◆ TAREA ASIGNADA 1: Copia el fragmento del texto de la página que empieza con las palabras "Los autos en" y termina con "nubes lo hacían.", sustituyendo "los árboles" por "los postes".
◆ TAREA ASIGNADA 2:
Responde estas preguntas con lo que dice el texto de la página:
(a) ¿Por qué clase de vía transitaba quien narra?
(b) ¿En qué ruta iban los autos?
(c) ¿Qué tenían en común las manos, voces y pieles?

◆ TEXTO DE LA PÁGINA:
Transitaba por una autopista concurrida al filo de la hora dorada; ese efímero y mágico momento en el que todo puede ser ocaso o alborada, esos segundos sagrados o, en el mejor de los casos, esa fracción de minutos con idéntica luz y textura que se da antes que se constituya por completo la mañana, o que se presente en su totalidad la noche. Ese preciso momento que parece ser el tiempo en el espejo desnudando alguna verdad oculta del universo y su grandeza, el mismo que nos confunde y nos hace sentirnos amanecer y anochecer al mismo tiempo, el que jamás ha dejado de llamar mi atención y me ha sumergido en tantas preguntas sin respuesta; me abrazó de nuevo.

Los autos en la ruta norte sur, acompasados, equidistantes, como si sus separadores fueran invisibles, movilizándose todos sin prisa, pero así mismo, con poca pausa, en búsqueda simulada de un mismo horizonte, tal vez sin saberlo. Mientras tanto, flotando a través de las ventanillas; los árboles en ruta sur-norte. Viéndonos pasar de pie.

Como si todo fuese una unidad, con un mecanismo de funcionamiento ajustado y armónico, con un enorme magnetismo, todo se dirigía hacia un mismo lugar. Hasta las nubes lo hacían.

Me detuve en mis pensamientos imaginados y hechiceros y, puede oír la música que otros oían en sus vehículos, y al oírla, no me quedó otra opción que leer sus mentes, es decir, inventar tantas historias como fuera capaz y, adjudicarlas al mayor número autos en mi radio de acción. Algunas de ellas me llegaron a conmover por su dulzura, otras por su melancolía, unas más por frías, otras por insensatas y un par adicional, por atrevidas. Reparé en la mía, por demás emotiva, no creada, recién vivida.

Venía yo impregnado de afecto, con los poros untados de caricias amorosas de manos, voces y pieles con algo en común: La misma sangre. Lo cual no siempre garantiza el amor honesto, fluido y desprevenido, presente y manifiesto, pero en este caso sí. Aunque me sonroje lo diré, creo que hemos estallado en manifiestos de amor y nuestra expresión e intensidad está presente en nuestros encuentros, serán los genes, o la restauración del tiempo perdido. Repasé con cuidado los instantes recientes, les entregué un lágrima y una sonrisa, hacía tan poco palpitaban en mi cuerpo y, ya para el momento eran memoria. Todo es así. Todo se nos va de las manos y se convierte en recuerdo, no se puede retener el presente. Nacer es comenzar a morir, nos dirigimos al mismo lugar, solamente, paramos en estaciones diferentes, pero nos dirigimos, hacia el mismo lugar.

◆ DATOS DE ORIGEN:

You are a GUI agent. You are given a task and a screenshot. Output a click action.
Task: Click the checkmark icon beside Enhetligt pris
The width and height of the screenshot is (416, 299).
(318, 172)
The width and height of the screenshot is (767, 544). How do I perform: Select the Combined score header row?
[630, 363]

==

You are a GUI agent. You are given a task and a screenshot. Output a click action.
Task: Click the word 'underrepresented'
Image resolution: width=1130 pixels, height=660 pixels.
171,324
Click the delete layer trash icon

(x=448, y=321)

--

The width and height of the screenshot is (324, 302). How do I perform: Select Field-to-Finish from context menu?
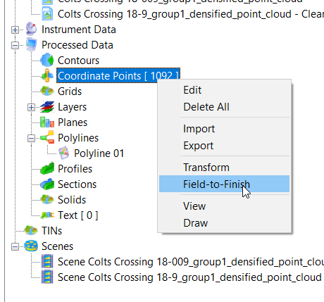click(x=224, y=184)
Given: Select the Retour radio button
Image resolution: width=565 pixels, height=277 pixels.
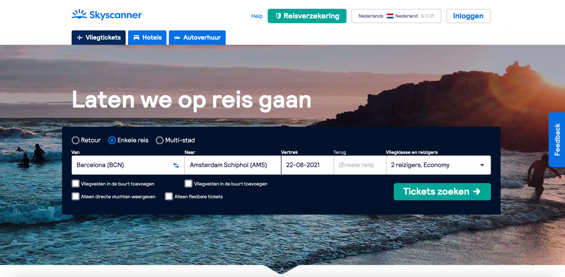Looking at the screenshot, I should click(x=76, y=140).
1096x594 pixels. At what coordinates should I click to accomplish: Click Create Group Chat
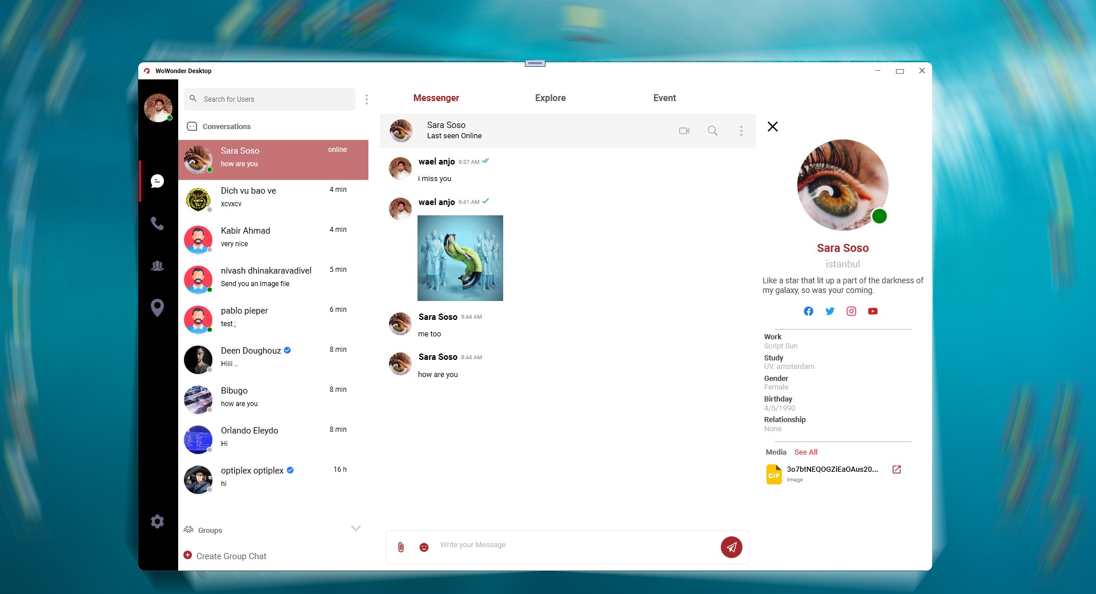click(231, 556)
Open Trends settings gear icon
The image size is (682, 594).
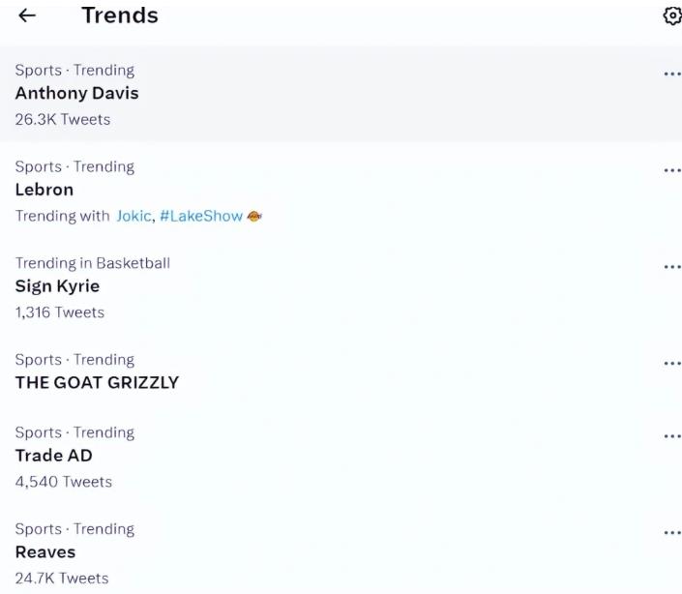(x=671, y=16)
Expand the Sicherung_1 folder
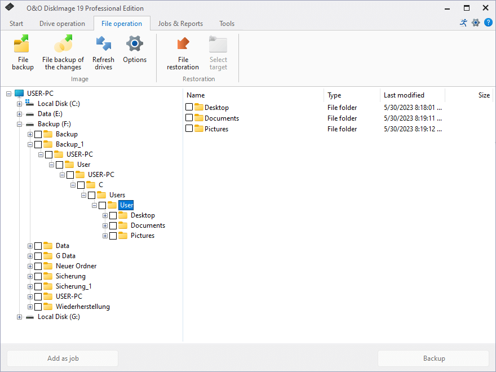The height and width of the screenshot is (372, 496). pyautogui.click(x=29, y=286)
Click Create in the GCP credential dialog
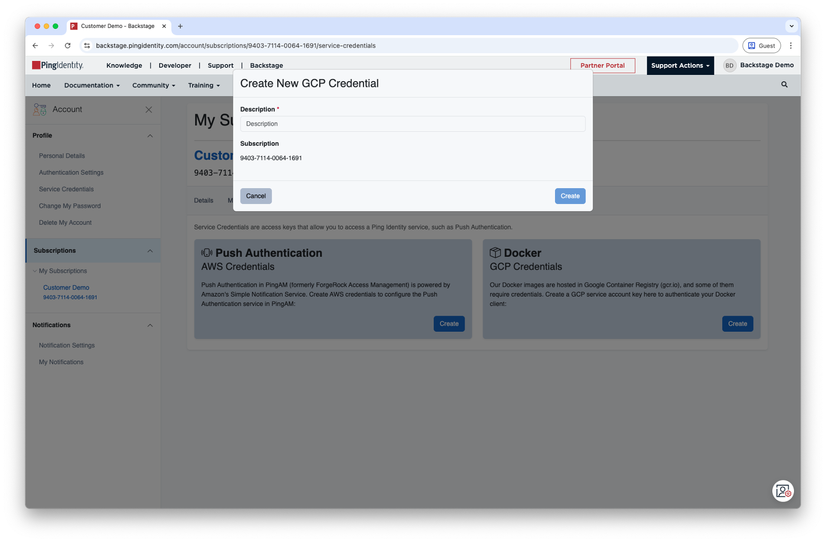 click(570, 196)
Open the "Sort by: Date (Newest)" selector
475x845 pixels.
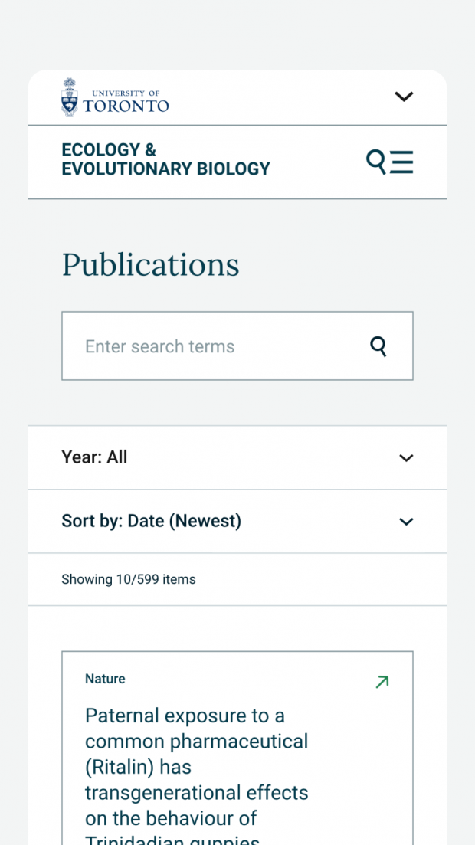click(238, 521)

◆ RESPUESTA 1:
Los autos en la ruta norte sur, acompasados, equidistantes, como si sus separadores fueran invisibles, movilizándose todos sin prisa, pero así mismo, con poca pausa, en búsqueda simulada de un mismo horizonte, tal vez sin saberlo. Mientras tanto, flotando a través de las ventanillas; los postes en ruta sur-norte. Viéndonos pasar de pie.

Como si todo fuese una unidad, con un mecanismo de funcionamiento ajustado y armónico, con un enorme magnetismo, todo se dirigía hacia un mismo lugar. Hasta las nubes lo hacían.

◆ RESPUESTA 2:
(a) Por una autopista concurrida.
(b) En la ruta norte sur.
(c) La misma sangre.